Looked inside and found that transformers latest build, 4.57.3 doesn't have Ministral3 model integrated and is present on 5.0.0rc0
So how do I run the model using vLLM?
Detailed logs:
sudo docker run --gpus all -p 8001:8000 --ipc=host vllm/vllm-openai:nightly --model Firworks/Ministral-3-14B-Instruct-2512-nvfp4 --dtype auto --gpu-memory-utilization 0.92 --max-model-len 16000
WARNING 12-20 03:39:20 [argparse_utils.py:195] With `vllm serve`, you should provide the model as a positional argument or in a config file instead of via the `--model` option. The `--model` option will be removed in v0.13.
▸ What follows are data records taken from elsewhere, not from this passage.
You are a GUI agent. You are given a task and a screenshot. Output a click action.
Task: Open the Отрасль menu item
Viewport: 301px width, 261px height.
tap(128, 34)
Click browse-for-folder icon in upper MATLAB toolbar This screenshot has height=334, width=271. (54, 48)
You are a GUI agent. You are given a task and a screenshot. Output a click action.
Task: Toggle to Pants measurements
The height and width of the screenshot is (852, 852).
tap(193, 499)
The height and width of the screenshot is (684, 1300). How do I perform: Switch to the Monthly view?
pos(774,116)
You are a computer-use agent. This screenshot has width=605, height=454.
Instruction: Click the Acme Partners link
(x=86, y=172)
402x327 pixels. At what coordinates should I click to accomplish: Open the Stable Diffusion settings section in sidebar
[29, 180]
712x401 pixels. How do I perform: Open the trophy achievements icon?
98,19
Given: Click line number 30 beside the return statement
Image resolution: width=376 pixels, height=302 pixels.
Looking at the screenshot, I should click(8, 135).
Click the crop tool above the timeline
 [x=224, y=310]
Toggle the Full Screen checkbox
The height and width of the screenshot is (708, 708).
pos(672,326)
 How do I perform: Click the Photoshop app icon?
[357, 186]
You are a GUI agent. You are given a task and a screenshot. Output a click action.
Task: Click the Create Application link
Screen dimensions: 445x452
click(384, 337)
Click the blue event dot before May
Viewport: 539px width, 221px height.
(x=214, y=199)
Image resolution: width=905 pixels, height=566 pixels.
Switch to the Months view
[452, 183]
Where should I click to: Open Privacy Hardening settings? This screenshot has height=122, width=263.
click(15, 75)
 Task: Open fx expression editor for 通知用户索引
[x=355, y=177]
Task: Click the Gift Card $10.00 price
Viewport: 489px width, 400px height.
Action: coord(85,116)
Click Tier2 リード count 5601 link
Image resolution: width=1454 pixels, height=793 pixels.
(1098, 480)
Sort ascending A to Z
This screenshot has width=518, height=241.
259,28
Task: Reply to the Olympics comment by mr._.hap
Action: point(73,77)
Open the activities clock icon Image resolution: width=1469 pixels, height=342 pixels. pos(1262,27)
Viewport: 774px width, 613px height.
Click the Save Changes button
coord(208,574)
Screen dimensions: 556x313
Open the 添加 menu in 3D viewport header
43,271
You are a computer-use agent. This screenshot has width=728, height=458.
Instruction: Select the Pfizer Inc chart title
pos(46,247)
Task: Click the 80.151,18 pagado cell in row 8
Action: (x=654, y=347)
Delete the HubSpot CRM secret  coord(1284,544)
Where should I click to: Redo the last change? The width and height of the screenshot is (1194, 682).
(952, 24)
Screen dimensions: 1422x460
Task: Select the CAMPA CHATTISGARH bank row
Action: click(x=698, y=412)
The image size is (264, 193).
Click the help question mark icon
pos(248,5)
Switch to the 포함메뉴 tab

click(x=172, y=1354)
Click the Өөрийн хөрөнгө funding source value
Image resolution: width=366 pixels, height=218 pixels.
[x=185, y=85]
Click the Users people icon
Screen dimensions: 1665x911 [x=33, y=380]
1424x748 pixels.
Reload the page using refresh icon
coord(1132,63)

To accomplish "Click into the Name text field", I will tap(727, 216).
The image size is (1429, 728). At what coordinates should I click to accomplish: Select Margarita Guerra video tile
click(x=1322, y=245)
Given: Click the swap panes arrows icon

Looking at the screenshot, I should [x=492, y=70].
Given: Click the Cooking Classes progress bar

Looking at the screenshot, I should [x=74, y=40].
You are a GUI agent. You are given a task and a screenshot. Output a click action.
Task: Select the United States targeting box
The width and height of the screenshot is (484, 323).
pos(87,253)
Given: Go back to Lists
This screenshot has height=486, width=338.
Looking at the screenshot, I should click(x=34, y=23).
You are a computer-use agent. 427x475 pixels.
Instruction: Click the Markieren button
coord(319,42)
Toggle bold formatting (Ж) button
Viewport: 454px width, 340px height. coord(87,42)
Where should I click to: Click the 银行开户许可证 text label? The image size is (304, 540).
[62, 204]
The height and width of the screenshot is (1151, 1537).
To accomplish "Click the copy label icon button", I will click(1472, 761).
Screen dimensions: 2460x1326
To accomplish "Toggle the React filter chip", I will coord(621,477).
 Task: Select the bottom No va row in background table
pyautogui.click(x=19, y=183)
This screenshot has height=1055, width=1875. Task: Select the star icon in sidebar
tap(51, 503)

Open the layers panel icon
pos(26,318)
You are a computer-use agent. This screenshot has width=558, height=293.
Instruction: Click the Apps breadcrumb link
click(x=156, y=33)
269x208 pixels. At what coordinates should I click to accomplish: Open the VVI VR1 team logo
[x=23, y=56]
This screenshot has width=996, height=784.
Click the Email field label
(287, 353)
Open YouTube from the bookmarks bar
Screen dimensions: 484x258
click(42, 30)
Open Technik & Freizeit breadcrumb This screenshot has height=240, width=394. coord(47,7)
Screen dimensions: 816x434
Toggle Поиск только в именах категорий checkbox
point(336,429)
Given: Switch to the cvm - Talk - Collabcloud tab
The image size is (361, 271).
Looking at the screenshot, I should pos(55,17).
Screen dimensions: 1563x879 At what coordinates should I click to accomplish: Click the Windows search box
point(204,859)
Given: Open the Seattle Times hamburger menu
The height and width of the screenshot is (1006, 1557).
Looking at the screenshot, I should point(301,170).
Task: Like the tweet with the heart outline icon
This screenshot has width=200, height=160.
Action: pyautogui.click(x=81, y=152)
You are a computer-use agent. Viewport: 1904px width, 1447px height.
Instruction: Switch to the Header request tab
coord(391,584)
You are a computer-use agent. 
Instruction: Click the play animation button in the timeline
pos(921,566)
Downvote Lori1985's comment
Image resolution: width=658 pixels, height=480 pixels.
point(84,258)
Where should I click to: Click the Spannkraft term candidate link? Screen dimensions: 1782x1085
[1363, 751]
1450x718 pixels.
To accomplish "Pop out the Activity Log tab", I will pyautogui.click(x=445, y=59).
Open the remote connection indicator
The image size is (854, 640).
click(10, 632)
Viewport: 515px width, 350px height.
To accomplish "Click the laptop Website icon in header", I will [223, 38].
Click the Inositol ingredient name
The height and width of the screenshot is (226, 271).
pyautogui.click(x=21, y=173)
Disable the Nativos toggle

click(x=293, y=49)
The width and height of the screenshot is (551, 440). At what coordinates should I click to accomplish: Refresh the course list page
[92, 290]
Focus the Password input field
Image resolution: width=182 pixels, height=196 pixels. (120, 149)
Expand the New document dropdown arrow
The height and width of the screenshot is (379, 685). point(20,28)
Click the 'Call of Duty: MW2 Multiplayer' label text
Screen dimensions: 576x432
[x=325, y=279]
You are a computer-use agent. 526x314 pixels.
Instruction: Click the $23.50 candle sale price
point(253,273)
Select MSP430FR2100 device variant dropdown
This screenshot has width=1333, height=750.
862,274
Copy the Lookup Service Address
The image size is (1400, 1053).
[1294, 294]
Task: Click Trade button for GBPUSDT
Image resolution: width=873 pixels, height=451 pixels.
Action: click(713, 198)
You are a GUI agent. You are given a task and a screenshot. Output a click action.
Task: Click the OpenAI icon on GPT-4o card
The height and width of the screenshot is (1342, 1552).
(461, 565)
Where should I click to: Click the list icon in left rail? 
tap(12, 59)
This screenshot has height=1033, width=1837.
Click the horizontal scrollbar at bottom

(APIServer pid=1) INFO 12-20 03:39:20 [api_server.py:1262] vLLM API server version 0.14.0rc1.dev26+gff2168bca
(APIServer pid=1) INFO 12-20 03:39:20 [utils.py:253] non-default args: {'model_tag': 'Firworks/Ministral-3-14B-Instruct-2512-nvfp4', 'model': 'Firworks/Ministral-3-14B-Instruct-2512-nvfp4', 'max_model_len': 16000, 'gpu_memory_utilization': 0.92}
(APIServer pid=1) Traceback (most recent call last):
(APIServer pid=1) File "/usr/local/bin/vllm", line 10, in <module>
(APIServer pid=1) sys.exit(main())
(APIServer pid=1) ^^^^^^
(APIServer pid=1) File "/usr/local/lib/python3.12/dist-packages/vllm/entrypoints/cli/main.py", line 73, in main
(APIServer pid=1) args.dispatch_function(args)
(APIServer pid=1) File "/usr/local/lib/python3.12/dist-packages/vllm/entrypoints/cli/serve.py", line 60, in cmd
(APIServer pid=1) uvloop.run(run_server(args))
(APIServer pid=1) File "/usr/local/lib/python3.12/dist-packages/uvloop/__init__.py", line 96, in run
(APIServer pid=1) return __asyncio.run(
(APIServer pid=1) ^^^^^^^^^^^^^^
(APIServer pid=1) File "/usr/lib/python3.12/asyncio/runners.py", line 195, in run
(APIServer pid=1) return runner.run(main)
(APIServer pid=1) ^^^^^^^^^^^^^^^^
(APIServer pid=1) File "/usr/lib/python3.12/asyncio/runners.py", line 118, in run
(APIServer pid=1) return self._loop.run_until_complete(task)
(APIServer pid=1) ^^^^^^^^^^^^^^^^^^^^^^^^^^^^^^^^^^^
(APIServer pid=1) File "uvloop/loop.pyx", line 1518, in uvloop.loop.Loop.run_until_complete
(APIServer pid=1) File "/usr/local/lib/python3.12/dist-packages/uvloop/__init__.py", line 48, in wrapper
(APIServer pid=1) return await main
(APIServer pid=1) ^^^^^^^^^^
(APIServer pid=1) File "/usr/local/lib/python3.12/dist-packages/vllm/entrypoints/openai/api_server.py", line 1309, in run_server
(APIServer pid=1) await run_server_worker(listen_address, sock, args, **uvicorn_kwargs)
(APIServer pid=1) File "/usr/local/lib/python3.12/dist-packages/vllm/entrypoints/openai/api_server.py", line 1328, in run_server_worker
(APIServer pid=1) async with build_async_engine_client(
(APIServer pid=1) ^^^^^^^^^^^^^^^^^^^^^^^^^^
(APIServer pid=1) File "/usr/lib/python3.12/contextlib.py", line 210, in __aenter__
(APIServer pid=1) return await anext(self.gen)
(APIServer pid=1) ^^^^^^^^^^^^^^^^^^^^^
(APIServer pid=1) File "/usr/local/lib/python3.12/dist-packages/vllm/entrypoints/openai/api_server.py", line 171, in build_async_engine_client
(APIServer pid=1) async with build_async_engine_client_from_engine_args(
(APIServer pid=1) ^^^^^^^^^^^^^^^^^^^^^^^^^^^^^^^^^^^^^^^^^^^
(APIServer pid=1) File "/usr/lib/python3.12/contextlib.py", line 210, in __aenter__
(APIServer pid=1) return await anext(self.gen)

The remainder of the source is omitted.